ベッドサイドだけで終わらせるPT・OT・STへ
少し厳しい言い方になりますが、この改定は現場の理学療法士・作業療法士・言語聴覚士へのメッセージでもあります。
忙しい日はつい
- ROMだけで終わろう
- 今日は離床しなくてもいいか
- 車椅子へ移す時間もない
- 認知症だから今日はベッド上だけでいいか
と考えてしまうことはないでしょうか。
現場ではよく起こることですが、その積み重ねが患者の回復を遅らせてしまう可能性があります。
もちろん、患者の状態によってベッド上でしか介入できない日もあります。
しかし、
- 本当は座れるのに座らせない
- 本当は車椅子へ移乗できるのに移乗しない
- 本当は歩けるのに歩行練習をしない
こうしたやる気のないリハビリは、患者の回復機会を奪ってしまう可能性があります。
今回の改定は、そのような介入を減らし、患者さんの機能回復をより重視する方向へ制度が変わったことを意味しています。

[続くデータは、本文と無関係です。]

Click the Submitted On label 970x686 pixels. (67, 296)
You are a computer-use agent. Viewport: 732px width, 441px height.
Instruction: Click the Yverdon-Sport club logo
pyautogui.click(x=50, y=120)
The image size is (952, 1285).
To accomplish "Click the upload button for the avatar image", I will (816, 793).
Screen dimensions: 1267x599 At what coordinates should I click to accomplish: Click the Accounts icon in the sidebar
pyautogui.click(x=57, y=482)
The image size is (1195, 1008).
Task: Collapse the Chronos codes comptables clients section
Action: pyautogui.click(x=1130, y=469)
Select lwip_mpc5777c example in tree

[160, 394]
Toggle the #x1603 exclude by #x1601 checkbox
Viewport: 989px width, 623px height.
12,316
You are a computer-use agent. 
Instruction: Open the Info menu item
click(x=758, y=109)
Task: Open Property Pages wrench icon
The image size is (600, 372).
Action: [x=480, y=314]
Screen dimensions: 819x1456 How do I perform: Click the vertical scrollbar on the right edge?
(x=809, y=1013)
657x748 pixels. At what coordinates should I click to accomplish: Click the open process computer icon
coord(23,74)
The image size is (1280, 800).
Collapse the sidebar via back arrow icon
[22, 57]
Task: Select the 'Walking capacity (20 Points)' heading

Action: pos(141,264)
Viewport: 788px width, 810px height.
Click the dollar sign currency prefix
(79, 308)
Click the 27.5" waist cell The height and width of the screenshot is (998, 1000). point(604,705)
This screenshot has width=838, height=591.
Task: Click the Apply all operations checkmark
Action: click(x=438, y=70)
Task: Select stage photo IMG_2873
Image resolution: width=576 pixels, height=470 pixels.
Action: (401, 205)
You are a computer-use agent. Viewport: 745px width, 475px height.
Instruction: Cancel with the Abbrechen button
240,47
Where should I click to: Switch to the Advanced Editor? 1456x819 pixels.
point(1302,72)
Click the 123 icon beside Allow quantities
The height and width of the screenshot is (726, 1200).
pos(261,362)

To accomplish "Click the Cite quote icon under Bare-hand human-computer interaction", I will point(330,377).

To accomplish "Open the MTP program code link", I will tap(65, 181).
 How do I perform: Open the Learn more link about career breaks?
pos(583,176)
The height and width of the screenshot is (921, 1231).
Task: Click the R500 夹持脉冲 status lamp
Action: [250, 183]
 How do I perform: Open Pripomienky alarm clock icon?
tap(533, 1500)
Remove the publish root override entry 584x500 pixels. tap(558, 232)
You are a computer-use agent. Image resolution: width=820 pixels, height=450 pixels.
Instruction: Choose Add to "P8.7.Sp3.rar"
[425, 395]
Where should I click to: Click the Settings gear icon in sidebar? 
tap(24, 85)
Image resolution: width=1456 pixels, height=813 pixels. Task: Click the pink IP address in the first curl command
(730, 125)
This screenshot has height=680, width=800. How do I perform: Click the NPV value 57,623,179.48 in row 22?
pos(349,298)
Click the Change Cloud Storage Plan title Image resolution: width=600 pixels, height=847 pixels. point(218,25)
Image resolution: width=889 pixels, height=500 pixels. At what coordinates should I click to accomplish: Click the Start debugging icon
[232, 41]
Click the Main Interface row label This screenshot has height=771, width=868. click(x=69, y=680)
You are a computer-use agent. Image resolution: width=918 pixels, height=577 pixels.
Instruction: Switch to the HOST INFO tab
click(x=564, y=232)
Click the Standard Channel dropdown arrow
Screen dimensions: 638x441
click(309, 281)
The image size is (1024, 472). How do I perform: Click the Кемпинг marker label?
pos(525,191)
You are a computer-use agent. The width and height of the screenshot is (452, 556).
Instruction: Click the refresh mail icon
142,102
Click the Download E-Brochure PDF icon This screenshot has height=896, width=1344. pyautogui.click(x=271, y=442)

一方で、この改定を理由に、無理に離床を進めるのも間違いです。
例えば
- 血圧が不安定
- 酸素化が悪い
- 意識障害が強い
- 医師から安静指示がある
このような患者さんまで無理に立たせる必要はありません。
大切なのは、離床できる患者さんには積極的に離床を行うというリハビリの方法です。
まとめ
令和8年度診療報酬改定では、ベッド上のみで行うリハビリテーションの評価が見直されました。
ポイントを整理すると
- ベッド上のみのリハビリは原則10%減算
- 算定は1日2単位まで
- 急性期重症患者や小児などは対象外
- 国は「離床を伴うリハビリ」を推進している
この改定のねらいは減算して医療費を減らすことではありません。
患者が一日でも早く起き上がり、動ける身体を取り戻せるように、より質の高いリハビリを提供してほしいというメッセージです。
私たち理学療法士も、「とりあえずベッドサイドで終わらせる」のではなく、本当にその患者に必要な介入は何かを改めて考える機会にしたいものです。